Richard Light has interviewed 1000s of students to determine how students can maximize their learning at colleges and universities.  He has identified several key principles.  One is that Interactive relationships organized around academic work are vital.  Successful students usually have one or more "intense relationships built around academic work".  He suggests that students join a small study group outside of class.  Our extensive use of group collaborative work in class is consistent with this model.

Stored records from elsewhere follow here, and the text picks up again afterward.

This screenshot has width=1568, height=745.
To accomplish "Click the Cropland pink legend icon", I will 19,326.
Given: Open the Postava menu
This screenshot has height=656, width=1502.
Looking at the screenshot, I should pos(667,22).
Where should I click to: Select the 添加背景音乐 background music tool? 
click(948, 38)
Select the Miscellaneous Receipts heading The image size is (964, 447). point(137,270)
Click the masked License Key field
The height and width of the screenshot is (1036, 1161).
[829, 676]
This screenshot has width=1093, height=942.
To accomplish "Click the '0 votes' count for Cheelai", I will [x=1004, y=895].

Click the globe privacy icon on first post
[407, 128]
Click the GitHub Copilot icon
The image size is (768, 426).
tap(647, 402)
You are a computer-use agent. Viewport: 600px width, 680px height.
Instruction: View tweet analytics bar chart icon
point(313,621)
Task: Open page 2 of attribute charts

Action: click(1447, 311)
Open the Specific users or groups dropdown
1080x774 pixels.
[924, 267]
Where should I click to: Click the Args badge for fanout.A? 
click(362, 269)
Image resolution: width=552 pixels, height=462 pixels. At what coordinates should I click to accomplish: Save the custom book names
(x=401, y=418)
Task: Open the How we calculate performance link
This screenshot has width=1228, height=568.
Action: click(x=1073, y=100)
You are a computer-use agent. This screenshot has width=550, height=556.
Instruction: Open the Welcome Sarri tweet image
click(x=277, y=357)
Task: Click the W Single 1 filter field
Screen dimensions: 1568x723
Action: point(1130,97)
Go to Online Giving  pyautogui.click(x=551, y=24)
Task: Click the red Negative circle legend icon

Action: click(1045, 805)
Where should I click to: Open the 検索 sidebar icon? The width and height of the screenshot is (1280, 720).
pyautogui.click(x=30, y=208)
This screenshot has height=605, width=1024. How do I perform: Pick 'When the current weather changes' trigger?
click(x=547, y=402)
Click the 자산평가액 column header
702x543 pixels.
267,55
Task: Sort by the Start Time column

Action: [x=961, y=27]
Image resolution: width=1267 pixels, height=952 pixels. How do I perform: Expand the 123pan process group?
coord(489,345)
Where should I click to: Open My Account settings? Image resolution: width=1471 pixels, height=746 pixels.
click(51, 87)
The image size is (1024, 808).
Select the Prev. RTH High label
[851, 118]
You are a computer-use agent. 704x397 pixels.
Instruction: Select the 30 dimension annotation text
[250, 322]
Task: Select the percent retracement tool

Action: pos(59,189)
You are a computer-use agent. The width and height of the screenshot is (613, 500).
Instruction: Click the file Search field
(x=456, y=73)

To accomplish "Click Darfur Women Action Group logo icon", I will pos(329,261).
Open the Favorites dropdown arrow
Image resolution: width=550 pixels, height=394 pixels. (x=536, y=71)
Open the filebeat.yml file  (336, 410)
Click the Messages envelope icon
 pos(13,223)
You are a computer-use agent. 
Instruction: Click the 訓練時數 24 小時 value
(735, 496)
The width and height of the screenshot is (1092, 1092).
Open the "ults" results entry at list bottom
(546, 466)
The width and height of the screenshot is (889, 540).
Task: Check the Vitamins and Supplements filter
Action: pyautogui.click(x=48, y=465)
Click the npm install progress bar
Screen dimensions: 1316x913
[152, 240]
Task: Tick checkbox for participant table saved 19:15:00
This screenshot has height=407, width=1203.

Time management skills are very important.  Lack of time management skills and plans is associated with academic problems.  He notes that first year student often have trouble dealing with the amount and speed of academic work they encounter in their first year.  Many are not prepared for the transition.  Success requires that students make intentional use of time.  For example, he advises students to divide the day into three parts, morning, afternoon, and evenings, and to try to use one for uninterrupted focused academic work.  Also he suggests that students be intentional about use of gaps between activities.  When you study, do it intensely and in an uninterrupted fashion. 



Sending any of the course materials from any course at CSB/SJU to a third party vendor is expressly forbidden and will carry serious consequences.


I have the right to amend this syllabus during class in ways which I feel will facilitate student learning.